I immediately stopped at the Dollar General on Main Street and bought (4) 32oz Gatorades which were consumed on site. I ran into Soleil who was talking with a thru-hiker from 2011 named Gumby. He's section hiking bits and pieces currently, and bought us a pizza as we sat and talked. A University of Central Florida from the same year I graduated from college in Orlando, we talked for a while and he offered us his car to run any errands. I thanked him profusely for the pizza and offer, and made my way to where I'd be spending the night. The Place (actual name of the establishment) is a large house run by the Methodist Church where hikers and Transcontinental bicyclists can spend the night in a bunk or tenting in the yard for a donation of $6. I set up my tent and was apprised by the caretaker, trail name Bayou, of the 2,000 someodd rules The Place has, then wandered up and down Main Street for a while. I again ran into Gumby and Soleil who invited me to go see a movie, an opportunity to feel human again, which of course I agreed to. I put on some deodorant as I'd yet to shower the 34 miles worth of grime off myself, and we headed out to see the new Captain America film. Afterwords we stopped by Wendy's for some fast food (it's so nice to eat something hot that doesn't require boiling water) and then returned to The Place around 10:30, way past 'hiker midnight' and subsequently my bedtime.
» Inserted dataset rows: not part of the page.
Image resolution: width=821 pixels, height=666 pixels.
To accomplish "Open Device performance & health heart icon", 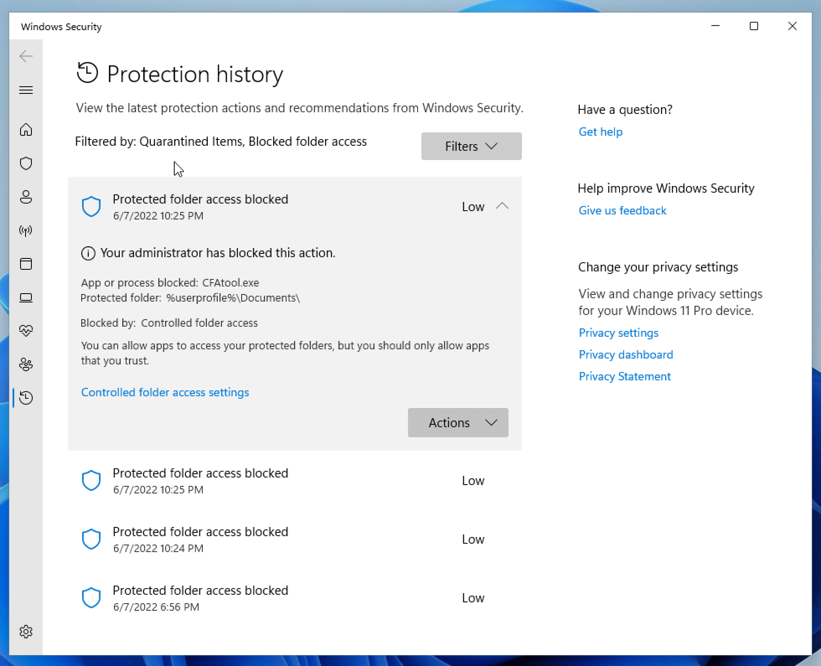I will 26,331.
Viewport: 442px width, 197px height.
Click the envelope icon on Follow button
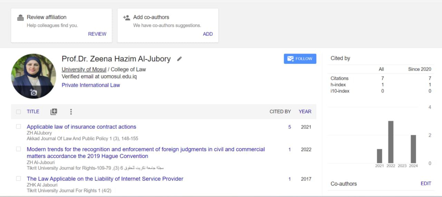(290, 59)
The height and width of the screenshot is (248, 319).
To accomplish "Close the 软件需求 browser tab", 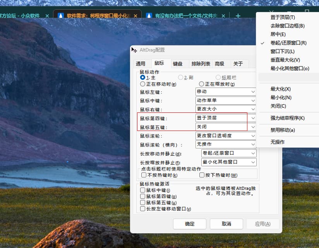I will click(135, 16).
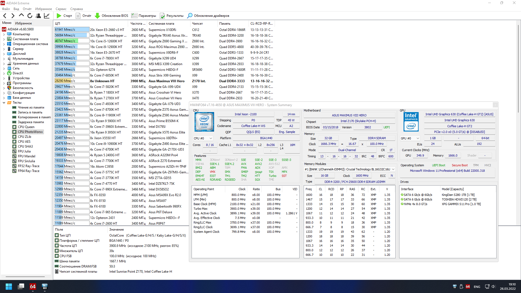521x293 pixels.
Task: Click the Results toolbar button
Action: 172,16
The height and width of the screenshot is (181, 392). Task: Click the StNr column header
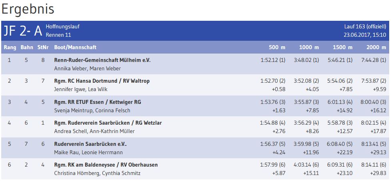(x=43, y=48)
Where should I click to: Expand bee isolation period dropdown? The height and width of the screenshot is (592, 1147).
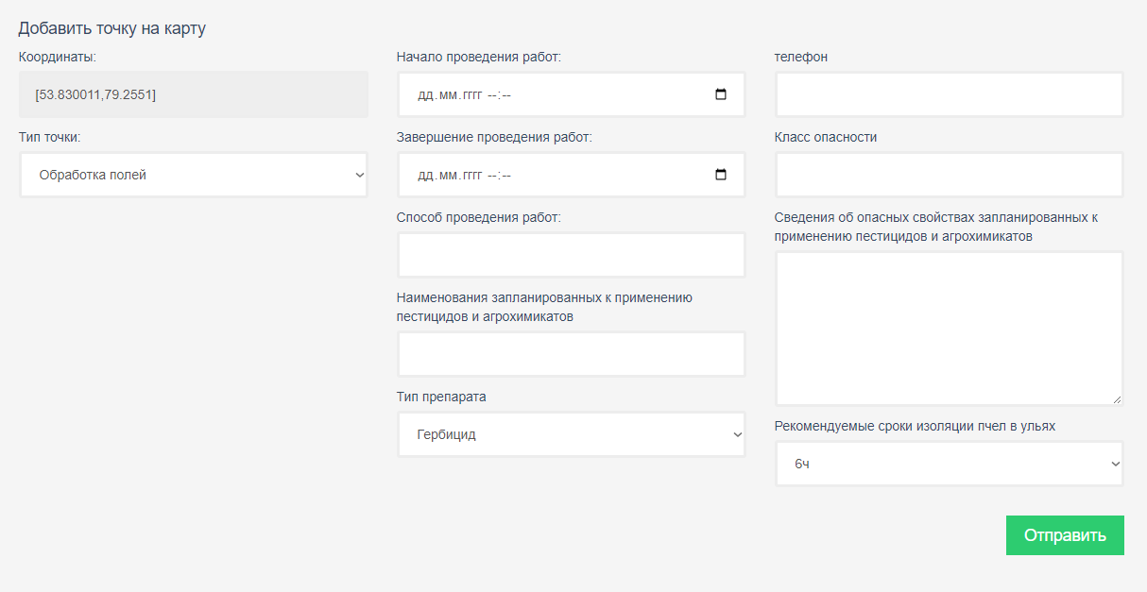(x=949, y=464)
It was a crazy day. I doubt I'll ever walk that far again on this trip but who knows. I'm not in much pain, which is great to know. I think this is the ultimate proof that my 'trail legs' have been established. Today I walked just under 4x the distance I walked a month ago on my first day of hiking. I'll shower and get a good nights sleep, and celebrate my mileage by taking a Zero day tomorrow here in Damascus. It will be nice to just sit around with no purpose. Tuesday morning I'll pack up and head back into the mountains, with 1,700 miles or so still out in front of me, only attainable a mile at a time.
Whew. What a day. I'm still smiling.